Prior to that, the band's management office sent an email letter to nearly

every Oasis site on the Net, which forecast legal action against fan pages

if they did not remove all copyrighted material (including the photos,

sound clips and the band's logo) or obtain permission to display such

items. Although no litigation is known to have stemmed from the threat,

dozens of sites shut down in its wake, or altered their graphics to only

include material from the band's official site.

Laurence Gilmore, head of the entertainment and intellectual properties

department at the law firm of Hamlin Slowe, which represents Sony U.K.,

said that Gorman's site was in violation of British copyright law. "He was

publishing/performing sound recordings without consent," he said.

Gilmore said that despite the Internet's border-blind nature, Sony Music

Brazil only has the right to distribute Oasis' music within that country,

and that the company does not have the right under its contract to license

clips to Webmasters such as Gorman.

Meanwhile, Gorman claims he's done nothing wrong. "The clips were on their site, Sony's site, already. They were very short clips, and in the copyright

laws, there's a loophole that says you can use it for 'fair use.' It's

for fair use, not making money or anything. And I haven't made a penny off

my site, so they can't do anything, I don't believe."

But Sony already has. Although Gorman's OasisWorld was hosted by the

Clearlight Internet service provider, 1,500 fans a day visited the site

through a link Gorman maintained at a domain bearing his own name. Under

pressure from Sony, Easynet, the provider of Gorman's domain, revoked his

page, despite the fact that, according to Gorman, no Oasis sound files were

kept on any Easynet server.

As the worldwide explosion of the Internet continues, big business and law

have found it difficult to keep pace with savvy Net users such as Gorman. In a related case, the entire record industry is battling enterprising computer users who are using new computer sound technology to trade entire CD quality songs over the Net.
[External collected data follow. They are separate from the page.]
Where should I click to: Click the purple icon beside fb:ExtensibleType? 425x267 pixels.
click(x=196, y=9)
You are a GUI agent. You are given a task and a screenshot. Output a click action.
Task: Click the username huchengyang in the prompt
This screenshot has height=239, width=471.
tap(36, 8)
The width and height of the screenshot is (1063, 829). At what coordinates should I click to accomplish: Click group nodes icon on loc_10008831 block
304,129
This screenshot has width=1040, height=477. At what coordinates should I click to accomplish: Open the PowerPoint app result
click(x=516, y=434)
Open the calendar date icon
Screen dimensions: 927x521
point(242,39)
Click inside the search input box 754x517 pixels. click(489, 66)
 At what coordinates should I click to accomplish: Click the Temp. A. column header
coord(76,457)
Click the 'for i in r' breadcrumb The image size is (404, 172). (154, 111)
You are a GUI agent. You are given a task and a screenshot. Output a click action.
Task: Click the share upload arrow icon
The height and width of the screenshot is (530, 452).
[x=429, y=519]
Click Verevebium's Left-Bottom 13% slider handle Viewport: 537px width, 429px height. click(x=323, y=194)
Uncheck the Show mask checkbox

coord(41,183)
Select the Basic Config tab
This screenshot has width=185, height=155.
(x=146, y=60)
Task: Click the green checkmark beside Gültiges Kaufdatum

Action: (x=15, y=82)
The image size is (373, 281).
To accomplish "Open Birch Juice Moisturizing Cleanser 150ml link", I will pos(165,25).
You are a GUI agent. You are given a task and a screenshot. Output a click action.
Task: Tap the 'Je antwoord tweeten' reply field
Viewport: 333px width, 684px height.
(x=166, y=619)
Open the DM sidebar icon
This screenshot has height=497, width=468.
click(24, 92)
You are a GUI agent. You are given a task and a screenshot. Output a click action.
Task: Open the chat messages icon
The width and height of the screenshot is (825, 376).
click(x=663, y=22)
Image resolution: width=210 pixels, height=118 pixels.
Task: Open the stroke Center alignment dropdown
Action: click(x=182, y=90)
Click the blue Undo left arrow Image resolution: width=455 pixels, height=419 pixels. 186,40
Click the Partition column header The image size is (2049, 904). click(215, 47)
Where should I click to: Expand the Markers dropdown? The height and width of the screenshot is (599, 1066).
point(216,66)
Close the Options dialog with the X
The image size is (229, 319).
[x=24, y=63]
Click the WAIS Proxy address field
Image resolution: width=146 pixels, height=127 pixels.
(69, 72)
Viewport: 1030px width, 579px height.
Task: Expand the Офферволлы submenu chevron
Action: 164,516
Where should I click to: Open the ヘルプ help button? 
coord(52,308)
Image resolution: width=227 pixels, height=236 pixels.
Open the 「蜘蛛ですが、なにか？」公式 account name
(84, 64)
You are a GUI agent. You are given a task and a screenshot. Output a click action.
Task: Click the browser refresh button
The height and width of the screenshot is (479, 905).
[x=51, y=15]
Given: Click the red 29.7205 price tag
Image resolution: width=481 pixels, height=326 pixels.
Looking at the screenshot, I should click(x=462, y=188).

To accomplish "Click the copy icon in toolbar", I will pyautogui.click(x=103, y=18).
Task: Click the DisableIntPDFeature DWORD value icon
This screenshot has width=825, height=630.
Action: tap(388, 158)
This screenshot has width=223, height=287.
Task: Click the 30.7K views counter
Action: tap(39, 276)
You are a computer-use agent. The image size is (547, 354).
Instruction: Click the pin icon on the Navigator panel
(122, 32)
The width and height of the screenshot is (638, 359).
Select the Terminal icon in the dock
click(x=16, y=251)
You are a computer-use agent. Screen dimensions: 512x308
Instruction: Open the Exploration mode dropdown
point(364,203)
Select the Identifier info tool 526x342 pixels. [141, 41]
For the time being, however, copyright laws written for the non-cyber world

still apply, according to Shari Steele, an attorney for the Web freedom

advocacy group, the Electronic Frontier Foundation. After Oasis' management

sent its letter about copyrighted materials, Steele said, "Sound files,

pictures and even lyrics belong to the folks who created them, or the folks

who have been given ownership rights in them."

Thus, even if Sony itself posts Oasis sound files, it can still refuse others the right to do the same.

Gilmore said that Sony's action against Gorman was just one piece of a

larger effort to crack down on the unauthorized use of Oasis material.

Included in the letter to Gorman was a copy of an injunction issued against

Steven Pockett, a webmaster charging to make dummies of an advance copy of Be Here Now that he had obtained.

Pockett was ordered to turn over his copy of the album and reveal the

source from which he received it, as well as the number of copies he made,

and the names and addresses of recipients of those copies. Although

Gilmore refused to discuss Sony's further legal proceedings, citing their

unfinished state, he said one action "may well be" litigation to determine

who leaked Be Here Now to Pockett and perhaps others.

Jack Martin, founder of the Oasis Webmasters for Internet Freedom, wondered

if Sony would have taken the same action with Gorman had Be Here Now already been released. "I don't see how this is very much different than getting a sound clip off the official page of 'Don't Look Back in Anger' or

'Wonderwall' and putting it up, except for the fact that the album hasn't

been released yet. But it's already on the Internet for free through an

official agent of the band."

After Gorman received Sony's letter ordering him to remove the Be Here

Now sound clips, he spoke to lawyers at Hamlin Slowe offices and signed

an agreement they drew up. "It said I would never sell, make, copy, etc.

anything to do with Oasis," Gorman said.

But if, under pressure from Sony, his service provider Easynet refuses to

reinstate his Gorman-named domain, the 17-year-old vowed to continue to use

the Net to his advantage. He said he'll provide links on his existing page

to other Web sites with Be Here Nowsound samples.

"There's nothing saying that I can't do that," Gorman said.